I take the Edgware Road branch of the District Line from Earl’s Court to Notting Hill Gate and change on to the Central Line to East Acton. They are still announcing severe delays on the Central Line but one tootles into the platform within a minute. I’m at East Acton station (C2) within twenty minutes of leaving Earl’s Court. But where is East Acton? I’ve never been to East Acton station, never passed it on the road. I’ve no idea where it is.
There’s a clue as the train rattles into the station: an enormous high-walled crenellated structure about the size of a medium-sized town. It exudes the warmth of Siberia on one of those days when vodka seems like a good idea – actually, when it’s probably the only idea.
I descend the stairs to street-level. I prepare for the worst. Instead, I’m charmed. I’ve still absolutely no idea where I am. I look to my right and spot a church in the distance. I look to my left and spot a patch of green in the distance. I elect for the latter.
OK. So this isn’t exactly party-land, you’re not in Soho here. There’s one corner shop, one small hair salon and one little café open for breakfast and lunch only. That’s it. The housing is all of a piece. Learner drivers kangaroo-hop along the side streets. Everything is nicely kept, everything is well looked-after, everyone is polite. Perhaps it’s a little too manicured – the single black plastic bag under a tree (see photo above) which the Council has forgotten to pick up is the sole jarring note to my visit. What’s not to like? It’s a relief not having the usual nondescript shopping parade, patched-about Victorian terraces, scraps of litter and surly locals.
I walk down to the patch of green and realisation strikes the moment before I get there: it’s Wormwood Scrubs and the crenellated Siberia, the eponymous prison, is just round the corner.

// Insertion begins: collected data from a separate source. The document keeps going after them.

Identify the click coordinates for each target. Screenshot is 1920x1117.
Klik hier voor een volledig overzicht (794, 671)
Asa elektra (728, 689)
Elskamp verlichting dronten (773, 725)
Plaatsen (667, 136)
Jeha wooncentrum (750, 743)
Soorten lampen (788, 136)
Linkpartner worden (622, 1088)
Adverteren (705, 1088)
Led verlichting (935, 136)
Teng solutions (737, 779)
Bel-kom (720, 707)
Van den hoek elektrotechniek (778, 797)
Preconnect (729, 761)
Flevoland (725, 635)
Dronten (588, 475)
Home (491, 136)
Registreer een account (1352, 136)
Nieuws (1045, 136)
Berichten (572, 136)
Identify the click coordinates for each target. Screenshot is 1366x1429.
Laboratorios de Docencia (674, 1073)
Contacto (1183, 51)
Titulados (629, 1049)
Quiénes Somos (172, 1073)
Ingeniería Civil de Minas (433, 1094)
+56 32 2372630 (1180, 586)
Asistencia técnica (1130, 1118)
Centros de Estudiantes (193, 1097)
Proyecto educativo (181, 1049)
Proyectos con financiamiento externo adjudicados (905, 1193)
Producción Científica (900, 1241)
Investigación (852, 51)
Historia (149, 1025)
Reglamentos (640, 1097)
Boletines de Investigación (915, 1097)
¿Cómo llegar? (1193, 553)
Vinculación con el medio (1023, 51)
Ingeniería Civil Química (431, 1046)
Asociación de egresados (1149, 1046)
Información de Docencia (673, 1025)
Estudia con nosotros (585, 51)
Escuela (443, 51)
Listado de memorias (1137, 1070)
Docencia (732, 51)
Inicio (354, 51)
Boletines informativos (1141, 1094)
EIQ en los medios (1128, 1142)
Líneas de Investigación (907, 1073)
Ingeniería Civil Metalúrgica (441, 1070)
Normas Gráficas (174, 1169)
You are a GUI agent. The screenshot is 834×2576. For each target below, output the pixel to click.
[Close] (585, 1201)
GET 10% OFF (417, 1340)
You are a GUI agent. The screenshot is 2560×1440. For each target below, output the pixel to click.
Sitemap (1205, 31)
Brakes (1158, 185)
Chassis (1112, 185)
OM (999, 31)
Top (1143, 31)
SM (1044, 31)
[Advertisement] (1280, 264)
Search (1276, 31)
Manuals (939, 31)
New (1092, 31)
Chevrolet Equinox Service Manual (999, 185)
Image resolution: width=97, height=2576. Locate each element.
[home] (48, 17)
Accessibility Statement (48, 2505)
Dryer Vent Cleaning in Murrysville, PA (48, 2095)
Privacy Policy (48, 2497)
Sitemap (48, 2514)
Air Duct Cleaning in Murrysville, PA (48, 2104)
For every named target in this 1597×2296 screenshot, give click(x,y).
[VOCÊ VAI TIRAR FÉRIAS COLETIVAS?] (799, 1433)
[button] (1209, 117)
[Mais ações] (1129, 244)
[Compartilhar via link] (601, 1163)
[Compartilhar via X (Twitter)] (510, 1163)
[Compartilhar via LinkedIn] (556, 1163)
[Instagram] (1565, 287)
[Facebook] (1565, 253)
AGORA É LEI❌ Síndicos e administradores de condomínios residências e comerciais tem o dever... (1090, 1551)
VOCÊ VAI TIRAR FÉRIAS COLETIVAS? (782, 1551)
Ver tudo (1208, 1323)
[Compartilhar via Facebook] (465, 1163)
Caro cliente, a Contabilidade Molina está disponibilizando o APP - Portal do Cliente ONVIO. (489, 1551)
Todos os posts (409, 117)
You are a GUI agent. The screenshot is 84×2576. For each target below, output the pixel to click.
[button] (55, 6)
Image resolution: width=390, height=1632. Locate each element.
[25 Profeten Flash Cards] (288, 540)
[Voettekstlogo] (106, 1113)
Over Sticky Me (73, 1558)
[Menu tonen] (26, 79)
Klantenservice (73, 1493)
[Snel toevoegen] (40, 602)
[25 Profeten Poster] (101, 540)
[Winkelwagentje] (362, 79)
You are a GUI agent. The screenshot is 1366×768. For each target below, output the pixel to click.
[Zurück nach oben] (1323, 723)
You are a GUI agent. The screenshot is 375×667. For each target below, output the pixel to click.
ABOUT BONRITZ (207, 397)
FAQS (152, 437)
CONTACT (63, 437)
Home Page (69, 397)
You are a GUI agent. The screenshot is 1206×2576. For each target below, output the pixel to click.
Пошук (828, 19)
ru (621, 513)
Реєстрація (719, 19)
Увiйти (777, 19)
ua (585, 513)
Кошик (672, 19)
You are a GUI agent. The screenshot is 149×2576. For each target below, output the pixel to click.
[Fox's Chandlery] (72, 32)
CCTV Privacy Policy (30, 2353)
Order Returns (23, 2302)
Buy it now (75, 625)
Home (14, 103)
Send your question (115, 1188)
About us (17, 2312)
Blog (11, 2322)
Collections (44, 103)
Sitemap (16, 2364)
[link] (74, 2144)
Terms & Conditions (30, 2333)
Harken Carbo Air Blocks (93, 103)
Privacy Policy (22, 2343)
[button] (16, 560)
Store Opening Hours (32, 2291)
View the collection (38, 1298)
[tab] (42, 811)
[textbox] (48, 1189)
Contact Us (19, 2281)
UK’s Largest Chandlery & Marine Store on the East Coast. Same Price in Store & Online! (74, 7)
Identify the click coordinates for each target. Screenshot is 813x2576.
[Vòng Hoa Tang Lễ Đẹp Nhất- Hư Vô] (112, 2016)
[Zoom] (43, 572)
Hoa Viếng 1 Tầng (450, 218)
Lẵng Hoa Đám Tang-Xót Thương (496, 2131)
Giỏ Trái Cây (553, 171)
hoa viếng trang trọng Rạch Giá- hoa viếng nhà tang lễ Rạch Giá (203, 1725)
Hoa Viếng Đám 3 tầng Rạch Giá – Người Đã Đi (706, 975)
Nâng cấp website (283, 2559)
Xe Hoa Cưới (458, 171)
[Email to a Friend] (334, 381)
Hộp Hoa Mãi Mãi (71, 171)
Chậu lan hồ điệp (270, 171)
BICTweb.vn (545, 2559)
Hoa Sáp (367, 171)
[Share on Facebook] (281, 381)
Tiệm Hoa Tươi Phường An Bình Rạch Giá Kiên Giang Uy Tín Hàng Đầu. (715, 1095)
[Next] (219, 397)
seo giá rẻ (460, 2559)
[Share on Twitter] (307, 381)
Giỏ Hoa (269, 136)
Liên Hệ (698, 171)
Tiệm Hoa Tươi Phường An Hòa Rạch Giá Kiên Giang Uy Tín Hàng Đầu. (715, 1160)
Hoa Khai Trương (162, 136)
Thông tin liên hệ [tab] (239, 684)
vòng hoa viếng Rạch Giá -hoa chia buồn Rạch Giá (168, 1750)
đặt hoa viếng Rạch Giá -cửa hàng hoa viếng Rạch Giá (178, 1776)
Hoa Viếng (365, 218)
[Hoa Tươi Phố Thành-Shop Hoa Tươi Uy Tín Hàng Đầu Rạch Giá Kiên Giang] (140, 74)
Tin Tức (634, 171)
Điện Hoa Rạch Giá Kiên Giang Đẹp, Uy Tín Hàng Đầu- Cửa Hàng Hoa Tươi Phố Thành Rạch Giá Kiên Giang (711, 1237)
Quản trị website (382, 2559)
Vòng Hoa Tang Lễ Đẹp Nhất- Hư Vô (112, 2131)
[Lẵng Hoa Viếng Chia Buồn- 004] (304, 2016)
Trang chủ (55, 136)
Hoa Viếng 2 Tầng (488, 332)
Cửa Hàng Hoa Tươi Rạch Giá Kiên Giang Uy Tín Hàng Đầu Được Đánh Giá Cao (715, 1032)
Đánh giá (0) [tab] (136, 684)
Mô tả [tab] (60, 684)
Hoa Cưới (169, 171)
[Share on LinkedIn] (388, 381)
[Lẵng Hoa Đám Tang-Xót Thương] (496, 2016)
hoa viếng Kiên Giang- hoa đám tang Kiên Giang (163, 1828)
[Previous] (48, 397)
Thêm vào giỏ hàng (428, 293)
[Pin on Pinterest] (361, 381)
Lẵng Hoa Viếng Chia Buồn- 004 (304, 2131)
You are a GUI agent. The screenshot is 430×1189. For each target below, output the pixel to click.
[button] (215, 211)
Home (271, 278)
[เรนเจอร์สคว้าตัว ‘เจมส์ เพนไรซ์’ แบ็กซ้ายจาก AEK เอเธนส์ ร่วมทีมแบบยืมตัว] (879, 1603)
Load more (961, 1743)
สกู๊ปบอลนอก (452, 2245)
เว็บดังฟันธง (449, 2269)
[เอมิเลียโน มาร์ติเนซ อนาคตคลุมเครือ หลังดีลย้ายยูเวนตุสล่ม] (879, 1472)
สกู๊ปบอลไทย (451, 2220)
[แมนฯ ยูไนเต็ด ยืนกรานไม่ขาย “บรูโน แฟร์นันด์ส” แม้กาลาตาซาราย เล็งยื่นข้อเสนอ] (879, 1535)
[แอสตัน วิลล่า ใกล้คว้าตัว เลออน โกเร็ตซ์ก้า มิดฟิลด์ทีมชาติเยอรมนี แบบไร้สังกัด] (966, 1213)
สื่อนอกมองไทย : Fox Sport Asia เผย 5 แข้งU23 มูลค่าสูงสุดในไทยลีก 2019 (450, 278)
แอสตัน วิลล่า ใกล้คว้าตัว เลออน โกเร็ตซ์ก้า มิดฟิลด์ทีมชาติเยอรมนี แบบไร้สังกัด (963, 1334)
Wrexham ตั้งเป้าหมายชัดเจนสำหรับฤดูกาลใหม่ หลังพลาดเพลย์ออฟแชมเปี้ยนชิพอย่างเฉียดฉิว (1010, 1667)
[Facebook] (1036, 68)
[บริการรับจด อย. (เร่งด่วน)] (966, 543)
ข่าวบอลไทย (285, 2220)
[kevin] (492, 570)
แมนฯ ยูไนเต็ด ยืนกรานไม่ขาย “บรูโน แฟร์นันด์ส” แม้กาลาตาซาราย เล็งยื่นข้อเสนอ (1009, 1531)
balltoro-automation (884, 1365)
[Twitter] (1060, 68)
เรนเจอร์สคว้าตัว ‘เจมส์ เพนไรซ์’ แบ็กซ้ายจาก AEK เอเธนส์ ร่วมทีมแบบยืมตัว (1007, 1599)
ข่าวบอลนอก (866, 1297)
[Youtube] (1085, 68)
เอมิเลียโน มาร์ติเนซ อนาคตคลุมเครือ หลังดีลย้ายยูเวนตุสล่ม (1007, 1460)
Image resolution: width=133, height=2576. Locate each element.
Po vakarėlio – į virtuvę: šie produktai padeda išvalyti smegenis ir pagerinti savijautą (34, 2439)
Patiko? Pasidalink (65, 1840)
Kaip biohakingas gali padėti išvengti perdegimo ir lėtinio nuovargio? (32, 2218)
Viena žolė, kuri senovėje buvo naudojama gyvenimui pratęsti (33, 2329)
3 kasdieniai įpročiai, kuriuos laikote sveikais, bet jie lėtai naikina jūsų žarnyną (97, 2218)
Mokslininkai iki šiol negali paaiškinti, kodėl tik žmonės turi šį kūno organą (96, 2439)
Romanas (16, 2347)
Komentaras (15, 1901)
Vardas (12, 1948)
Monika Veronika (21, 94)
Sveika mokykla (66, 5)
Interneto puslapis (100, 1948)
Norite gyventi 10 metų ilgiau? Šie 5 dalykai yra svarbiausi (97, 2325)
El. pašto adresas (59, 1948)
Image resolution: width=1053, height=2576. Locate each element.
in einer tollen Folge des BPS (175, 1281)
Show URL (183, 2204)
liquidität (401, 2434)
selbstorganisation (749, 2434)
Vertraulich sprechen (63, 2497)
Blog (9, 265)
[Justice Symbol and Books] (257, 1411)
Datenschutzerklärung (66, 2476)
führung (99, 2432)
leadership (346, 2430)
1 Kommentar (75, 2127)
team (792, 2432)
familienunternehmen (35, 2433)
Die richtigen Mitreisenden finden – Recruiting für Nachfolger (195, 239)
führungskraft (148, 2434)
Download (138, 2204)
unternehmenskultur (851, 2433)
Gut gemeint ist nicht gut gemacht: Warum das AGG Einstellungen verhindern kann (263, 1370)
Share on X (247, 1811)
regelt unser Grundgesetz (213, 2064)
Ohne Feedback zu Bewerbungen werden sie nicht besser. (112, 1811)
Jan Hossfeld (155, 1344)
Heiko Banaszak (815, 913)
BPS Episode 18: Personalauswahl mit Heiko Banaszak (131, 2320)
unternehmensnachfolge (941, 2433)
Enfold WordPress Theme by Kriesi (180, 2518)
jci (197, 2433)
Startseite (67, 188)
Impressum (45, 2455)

Crows squawk and wheel above its towers. Meanwhile, a young boy and lass are having a canoodle on a bench in front of its walls. Well, they’re in an early stage of canoodling. I pass by. They’re canoodling in Polish. Behind them, on the vast stretches of the grass and scrubland someone is trying to get a kite flying.
I spend the next half hour walking round the prison in search of the front entrance. Who knows, someone might fancy a visit?
I give up after one and a half sides of the prison but I least I get views of the Linford Christie Stadium and the Queen Charlotte Hospital. I return. The canoodlers are gone.
I walk past East Acton station towards the church and reach a four lane road which, to my left, meets an even larger road at a huge inter-section. I know exactly where I am. The larger road is the A40. Many times I’ve waited at these traffic lights; those few times when I’ve managed to cross without being stopped I’ve always felt a glow of spurious achievement. Now I feel another glow, but this time of real achievement: that’s another section of London patched into my mental map of the metropolis.
It’s four o’clock when I get back to East Acton station. It takes twenty stations and well over an hour (Central line to Bond Street, change to Jubilee to Canada Water, change to Overground) to get back to Forest Hill.
I’m feeling sufficiently bucked up to issue a call to you, gentle readers, for limericks. Limericks on Ealing or, indeed, any tube station you like from the December 2012 Tube map. Or anything, really. Please send them in as comments and, who knows, I may even award prizes. A word of warning: remember this is a PG blog – no egregious swearing or porn, please. On this site, a little smut goes a long way. Chomp, chomp, chomp, chomp.